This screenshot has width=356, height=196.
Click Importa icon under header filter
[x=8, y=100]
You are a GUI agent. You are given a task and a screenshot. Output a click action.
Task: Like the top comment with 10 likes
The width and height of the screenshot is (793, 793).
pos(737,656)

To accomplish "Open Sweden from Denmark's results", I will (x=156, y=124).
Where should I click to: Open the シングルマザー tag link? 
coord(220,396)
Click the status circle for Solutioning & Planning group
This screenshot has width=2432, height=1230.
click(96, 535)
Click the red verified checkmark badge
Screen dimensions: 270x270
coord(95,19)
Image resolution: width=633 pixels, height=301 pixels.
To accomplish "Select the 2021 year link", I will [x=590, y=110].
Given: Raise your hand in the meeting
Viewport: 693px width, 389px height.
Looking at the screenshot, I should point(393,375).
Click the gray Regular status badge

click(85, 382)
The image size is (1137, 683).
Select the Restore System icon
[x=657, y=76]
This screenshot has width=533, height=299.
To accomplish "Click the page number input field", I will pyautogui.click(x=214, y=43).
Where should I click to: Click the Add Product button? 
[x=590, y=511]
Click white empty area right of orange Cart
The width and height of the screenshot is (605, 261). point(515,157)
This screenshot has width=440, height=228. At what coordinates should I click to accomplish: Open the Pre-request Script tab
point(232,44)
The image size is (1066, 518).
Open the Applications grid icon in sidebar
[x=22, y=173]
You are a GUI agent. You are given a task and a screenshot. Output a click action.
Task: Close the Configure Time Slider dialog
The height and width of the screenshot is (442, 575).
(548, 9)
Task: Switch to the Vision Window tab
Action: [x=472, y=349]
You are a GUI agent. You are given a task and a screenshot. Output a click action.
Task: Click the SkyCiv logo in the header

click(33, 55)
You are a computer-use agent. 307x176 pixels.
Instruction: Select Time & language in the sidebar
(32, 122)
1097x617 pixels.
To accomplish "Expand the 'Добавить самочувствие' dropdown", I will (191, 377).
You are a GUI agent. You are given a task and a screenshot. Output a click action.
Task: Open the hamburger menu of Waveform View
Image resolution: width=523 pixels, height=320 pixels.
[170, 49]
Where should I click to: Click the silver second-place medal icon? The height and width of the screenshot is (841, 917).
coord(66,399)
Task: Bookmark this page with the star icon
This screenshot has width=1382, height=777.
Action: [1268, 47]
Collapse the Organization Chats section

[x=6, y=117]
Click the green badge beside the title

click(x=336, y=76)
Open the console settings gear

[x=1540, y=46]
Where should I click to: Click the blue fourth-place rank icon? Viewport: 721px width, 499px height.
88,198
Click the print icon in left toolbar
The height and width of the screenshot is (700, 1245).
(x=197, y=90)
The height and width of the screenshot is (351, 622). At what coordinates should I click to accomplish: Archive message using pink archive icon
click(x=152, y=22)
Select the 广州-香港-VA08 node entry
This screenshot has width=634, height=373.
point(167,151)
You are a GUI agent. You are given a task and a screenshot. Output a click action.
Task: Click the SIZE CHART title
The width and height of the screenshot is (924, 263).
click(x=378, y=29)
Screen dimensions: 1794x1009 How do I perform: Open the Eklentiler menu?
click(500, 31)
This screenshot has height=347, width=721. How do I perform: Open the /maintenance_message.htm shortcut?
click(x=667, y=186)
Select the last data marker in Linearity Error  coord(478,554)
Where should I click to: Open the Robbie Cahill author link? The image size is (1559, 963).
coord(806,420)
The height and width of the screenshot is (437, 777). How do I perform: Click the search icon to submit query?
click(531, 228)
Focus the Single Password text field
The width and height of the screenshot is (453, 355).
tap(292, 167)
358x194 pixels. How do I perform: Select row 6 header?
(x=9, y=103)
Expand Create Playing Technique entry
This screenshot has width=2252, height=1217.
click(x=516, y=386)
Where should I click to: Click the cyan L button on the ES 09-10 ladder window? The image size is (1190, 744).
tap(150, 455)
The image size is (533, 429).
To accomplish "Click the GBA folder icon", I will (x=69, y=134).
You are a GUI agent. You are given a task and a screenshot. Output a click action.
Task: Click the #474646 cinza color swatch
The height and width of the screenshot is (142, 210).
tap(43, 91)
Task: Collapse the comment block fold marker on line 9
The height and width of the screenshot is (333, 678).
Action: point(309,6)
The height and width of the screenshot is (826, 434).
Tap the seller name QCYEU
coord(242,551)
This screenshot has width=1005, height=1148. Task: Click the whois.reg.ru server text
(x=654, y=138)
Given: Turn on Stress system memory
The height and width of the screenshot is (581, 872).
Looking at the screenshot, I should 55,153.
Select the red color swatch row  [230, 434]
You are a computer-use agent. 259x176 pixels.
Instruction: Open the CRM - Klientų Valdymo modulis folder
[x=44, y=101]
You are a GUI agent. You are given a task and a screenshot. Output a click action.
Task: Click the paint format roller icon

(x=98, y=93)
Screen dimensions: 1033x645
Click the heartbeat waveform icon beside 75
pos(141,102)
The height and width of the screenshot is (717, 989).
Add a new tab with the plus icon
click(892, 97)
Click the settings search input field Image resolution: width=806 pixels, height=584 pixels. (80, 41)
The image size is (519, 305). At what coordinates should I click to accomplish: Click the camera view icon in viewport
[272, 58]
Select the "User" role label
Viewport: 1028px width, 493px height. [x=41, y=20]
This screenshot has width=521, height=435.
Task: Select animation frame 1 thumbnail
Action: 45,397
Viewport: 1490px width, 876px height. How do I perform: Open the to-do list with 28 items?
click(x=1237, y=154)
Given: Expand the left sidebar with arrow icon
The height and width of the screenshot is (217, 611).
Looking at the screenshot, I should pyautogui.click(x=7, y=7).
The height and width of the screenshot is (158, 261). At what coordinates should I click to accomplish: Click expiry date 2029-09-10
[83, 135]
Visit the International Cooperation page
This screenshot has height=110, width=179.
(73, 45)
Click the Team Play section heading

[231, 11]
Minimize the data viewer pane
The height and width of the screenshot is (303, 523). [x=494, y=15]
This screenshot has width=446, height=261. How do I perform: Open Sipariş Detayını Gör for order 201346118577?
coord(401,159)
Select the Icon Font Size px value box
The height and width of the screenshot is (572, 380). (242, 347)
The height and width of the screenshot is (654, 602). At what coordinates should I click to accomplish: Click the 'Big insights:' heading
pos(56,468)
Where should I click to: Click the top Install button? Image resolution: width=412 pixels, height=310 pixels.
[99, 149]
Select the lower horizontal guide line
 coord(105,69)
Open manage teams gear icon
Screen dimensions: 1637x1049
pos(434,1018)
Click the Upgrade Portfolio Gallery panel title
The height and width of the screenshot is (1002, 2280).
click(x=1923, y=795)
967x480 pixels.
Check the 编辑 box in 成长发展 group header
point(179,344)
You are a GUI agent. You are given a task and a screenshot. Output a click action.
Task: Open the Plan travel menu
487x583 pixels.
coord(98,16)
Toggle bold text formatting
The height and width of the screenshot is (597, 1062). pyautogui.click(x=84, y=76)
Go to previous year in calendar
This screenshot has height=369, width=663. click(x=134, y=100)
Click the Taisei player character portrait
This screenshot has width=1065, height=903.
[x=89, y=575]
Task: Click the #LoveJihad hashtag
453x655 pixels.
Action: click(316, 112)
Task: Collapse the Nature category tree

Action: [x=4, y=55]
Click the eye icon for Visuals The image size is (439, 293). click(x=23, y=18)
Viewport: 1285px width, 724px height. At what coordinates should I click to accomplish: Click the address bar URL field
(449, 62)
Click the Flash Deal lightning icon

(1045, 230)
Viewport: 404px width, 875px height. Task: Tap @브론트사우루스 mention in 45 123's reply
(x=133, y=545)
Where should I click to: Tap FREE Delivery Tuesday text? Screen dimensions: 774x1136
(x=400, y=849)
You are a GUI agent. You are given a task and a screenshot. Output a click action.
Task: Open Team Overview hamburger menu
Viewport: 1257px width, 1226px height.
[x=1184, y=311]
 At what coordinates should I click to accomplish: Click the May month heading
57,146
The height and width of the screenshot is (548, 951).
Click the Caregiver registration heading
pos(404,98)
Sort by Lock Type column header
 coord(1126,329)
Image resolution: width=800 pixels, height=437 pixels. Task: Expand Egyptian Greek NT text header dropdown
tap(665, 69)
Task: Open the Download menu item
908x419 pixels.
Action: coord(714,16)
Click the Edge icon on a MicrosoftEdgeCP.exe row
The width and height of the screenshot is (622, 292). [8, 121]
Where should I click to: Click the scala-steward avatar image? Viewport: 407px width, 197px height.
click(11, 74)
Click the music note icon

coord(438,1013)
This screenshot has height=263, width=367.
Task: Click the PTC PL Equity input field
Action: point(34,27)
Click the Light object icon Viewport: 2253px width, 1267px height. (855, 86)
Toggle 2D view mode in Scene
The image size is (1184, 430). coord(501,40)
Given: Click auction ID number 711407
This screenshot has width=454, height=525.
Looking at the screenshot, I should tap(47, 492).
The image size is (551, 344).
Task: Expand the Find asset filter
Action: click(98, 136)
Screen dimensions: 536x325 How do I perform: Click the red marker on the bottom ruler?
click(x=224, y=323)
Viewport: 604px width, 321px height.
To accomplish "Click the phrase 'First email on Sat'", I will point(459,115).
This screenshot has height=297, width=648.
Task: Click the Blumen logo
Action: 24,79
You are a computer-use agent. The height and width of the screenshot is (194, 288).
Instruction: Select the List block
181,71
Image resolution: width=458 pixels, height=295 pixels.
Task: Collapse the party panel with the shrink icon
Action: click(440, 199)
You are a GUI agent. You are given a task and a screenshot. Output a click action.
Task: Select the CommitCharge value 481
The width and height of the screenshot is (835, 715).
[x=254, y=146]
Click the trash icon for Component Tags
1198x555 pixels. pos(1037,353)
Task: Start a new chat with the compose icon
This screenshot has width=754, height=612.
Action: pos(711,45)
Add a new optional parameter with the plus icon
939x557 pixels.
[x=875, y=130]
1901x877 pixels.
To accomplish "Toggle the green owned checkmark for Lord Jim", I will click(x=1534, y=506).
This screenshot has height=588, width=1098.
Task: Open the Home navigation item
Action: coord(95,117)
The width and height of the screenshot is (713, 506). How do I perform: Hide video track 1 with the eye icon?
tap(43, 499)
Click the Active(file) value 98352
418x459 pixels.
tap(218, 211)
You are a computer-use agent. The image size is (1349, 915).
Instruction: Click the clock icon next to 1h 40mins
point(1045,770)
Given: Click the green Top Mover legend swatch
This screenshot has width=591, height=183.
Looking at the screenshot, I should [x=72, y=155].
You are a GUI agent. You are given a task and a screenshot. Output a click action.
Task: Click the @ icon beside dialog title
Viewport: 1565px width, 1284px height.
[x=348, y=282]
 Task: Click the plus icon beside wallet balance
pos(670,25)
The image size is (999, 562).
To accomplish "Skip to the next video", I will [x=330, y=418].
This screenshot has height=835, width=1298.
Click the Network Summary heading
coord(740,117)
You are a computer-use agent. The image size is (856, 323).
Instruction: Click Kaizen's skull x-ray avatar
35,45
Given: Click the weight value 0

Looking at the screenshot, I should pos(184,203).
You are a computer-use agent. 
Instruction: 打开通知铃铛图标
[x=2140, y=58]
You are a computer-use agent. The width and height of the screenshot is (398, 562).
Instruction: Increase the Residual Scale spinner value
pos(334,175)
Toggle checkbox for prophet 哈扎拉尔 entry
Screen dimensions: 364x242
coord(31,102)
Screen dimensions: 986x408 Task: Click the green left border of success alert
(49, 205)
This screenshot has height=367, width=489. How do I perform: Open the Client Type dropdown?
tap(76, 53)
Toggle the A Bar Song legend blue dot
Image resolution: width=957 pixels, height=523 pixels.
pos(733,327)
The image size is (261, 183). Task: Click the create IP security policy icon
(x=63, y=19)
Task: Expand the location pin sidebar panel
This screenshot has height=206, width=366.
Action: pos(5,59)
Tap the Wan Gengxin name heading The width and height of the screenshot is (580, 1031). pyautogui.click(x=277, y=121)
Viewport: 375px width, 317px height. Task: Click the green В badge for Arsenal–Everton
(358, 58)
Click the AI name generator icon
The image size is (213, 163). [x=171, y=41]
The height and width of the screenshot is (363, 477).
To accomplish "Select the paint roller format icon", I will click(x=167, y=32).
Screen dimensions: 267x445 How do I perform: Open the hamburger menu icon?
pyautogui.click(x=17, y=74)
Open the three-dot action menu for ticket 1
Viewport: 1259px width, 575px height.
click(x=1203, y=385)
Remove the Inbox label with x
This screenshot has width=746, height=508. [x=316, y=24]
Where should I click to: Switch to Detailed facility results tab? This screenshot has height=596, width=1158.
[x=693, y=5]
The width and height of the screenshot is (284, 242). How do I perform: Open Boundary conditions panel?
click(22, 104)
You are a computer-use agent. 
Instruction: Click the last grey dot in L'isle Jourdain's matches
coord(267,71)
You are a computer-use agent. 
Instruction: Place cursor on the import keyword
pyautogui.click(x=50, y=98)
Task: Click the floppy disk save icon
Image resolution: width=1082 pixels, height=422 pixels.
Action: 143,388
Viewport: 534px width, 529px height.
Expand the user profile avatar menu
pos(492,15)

※ ※ ※

| WHAT YOU ARE ASKED TO DO |
Reproduce the part of the listing that opens with the line containing "The image size is (1137, 683)." and closes with the line containing "will pyautogui.click(x=214, y=43).", shifting every coordinate value in the answers by -38. Copy all other lines in that span unchanged.

| TASK ANSWER |
The image size is (1137, 683).
Select the Restore System icon
[x=619, y=38]
This screenshot has width=533, height=299.
To accomplish "Click the page number input field", I will pyautogui.click(x=176, y=5).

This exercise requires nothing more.